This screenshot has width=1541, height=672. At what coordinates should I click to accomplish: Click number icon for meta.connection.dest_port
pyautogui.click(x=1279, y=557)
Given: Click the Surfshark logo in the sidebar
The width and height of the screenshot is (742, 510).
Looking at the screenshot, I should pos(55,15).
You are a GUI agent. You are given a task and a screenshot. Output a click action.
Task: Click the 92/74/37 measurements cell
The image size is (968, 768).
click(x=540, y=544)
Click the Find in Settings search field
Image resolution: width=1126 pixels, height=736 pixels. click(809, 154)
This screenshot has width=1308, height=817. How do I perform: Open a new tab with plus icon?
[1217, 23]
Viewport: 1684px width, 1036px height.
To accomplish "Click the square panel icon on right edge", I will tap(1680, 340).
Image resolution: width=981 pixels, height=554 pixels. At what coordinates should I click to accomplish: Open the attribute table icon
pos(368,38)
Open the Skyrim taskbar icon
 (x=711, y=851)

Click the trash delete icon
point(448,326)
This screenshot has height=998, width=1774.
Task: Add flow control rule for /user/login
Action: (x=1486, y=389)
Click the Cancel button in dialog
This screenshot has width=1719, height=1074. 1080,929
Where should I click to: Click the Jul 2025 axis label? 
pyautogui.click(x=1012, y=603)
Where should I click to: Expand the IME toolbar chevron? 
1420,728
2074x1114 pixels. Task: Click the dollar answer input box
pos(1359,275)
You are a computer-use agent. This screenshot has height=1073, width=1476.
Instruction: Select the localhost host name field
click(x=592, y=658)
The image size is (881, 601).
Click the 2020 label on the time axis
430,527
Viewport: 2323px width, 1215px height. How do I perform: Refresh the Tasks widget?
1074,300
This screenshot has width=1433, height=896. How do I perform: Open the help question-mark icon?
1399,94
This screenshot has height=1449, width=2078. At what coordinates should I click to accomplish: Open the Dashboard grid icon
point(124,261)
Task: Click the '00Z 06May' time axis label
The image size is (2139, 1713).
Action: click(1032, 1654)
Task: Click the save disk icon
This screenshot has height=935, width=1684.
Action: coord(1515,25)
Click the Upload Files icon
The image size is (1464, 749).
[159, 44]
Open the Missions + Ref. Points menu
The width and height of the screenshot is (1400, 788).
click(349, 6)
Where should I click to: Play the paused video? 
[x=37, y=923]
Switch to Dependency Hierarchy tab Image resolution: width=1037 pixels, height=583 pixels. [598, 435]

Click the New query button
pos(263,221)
::::::::::
None of the records may be omitted; each is to be printed exactly.

This screenshot has width=1541, height=672. At what coordinates should I click to accomplish: Click number icon for meta.connection.dest_port
pyautogui.click(x=1279, y=557)
Given: Click the Surfshark logo in the sidebar
The width and height of the screenshot is (742, 510).
Looking at the screenshot, I should pos(55,15).
You are a GUI agent. You are given a task and a screenshot. Output a click action.
Task: Click the 92/74/37 measurements cell
The image size is (968, 768).
click(x=540, y=544)
Click the Find in Settings search field
Image resolution: width=1126 pixels, height=736 pixels. click(809, 154)
This screenshot has width=1308, height=817. How do I perform: Open a new tab with plus icon?
[1217, 23]
Viewport: 1684px width, 1036px height.
To accomplish "Click the square panel icon on right edge", I will tap(1680, 340).
Image resolution: width=981 pixels, height=554 pixels. At what coordinates should I click to accomplish: Open the attribute table icon
pos(368,38)
Open the Skyrim taskbar icon
 (x=711, y=851)

Click the trash delete icon
point(448,326)
This screenshot has height=998, width=1774.
Task: Add flow control rule for /user/login
Action: (x=1486, y=389)
Click the Cancel button in dialog
This screenshot has width=1719, height=1074. 1080,929
Where should I click to: Click the Jul 2025 axis label? 
pyautogui.click(x=1012, y=603)
Where should I click to: Expand the IME toolbar chevron? 
1420,728
2074x1114 pixels. Task: Click the dollar answer input box
pos(1359,275)
You are a computer-use agent. This screenshot has height=1073, width=1476.
Instruction: Select the localhost host name field
click(x=592, y=658)
The image size is (881, 601).
Click the 2020 label on the time axis
430,527
Viewport: 2323px width, 1215px height. How do I perform: Refresh the Tasks widget?
1074,300
This screenshot has width=1433, height=896. How do I perform: Open the help question-mark icon?
1399,94
This screenshot has height=1449, width=2078. At what coordinates should I click to accomplish: Open the Dashboard grid icon
point(124,261)
Task: Click the '00Z 06May' time axis label
The image size is (2139, 1713).
Action: click(1032, 1654)
Task: Click the save disk icon
This screenshot has height=935, width=1684.
Action: coord(1515,25)
Click the Upload Files icon
The image size is (1464, 749).
[159, 44]
Open the Missions + Ref. Points menu
The width and height of the screenshot is (1400, 788).
click(349, 6)
Where should I click to: Play the paused video? 
[x=37, y=923]
Switch to Dependency Hierarchy tab Image resolution: width=1037 pixels, height=583 pixels. [598, 435]

Click the New query button
pos(263,221)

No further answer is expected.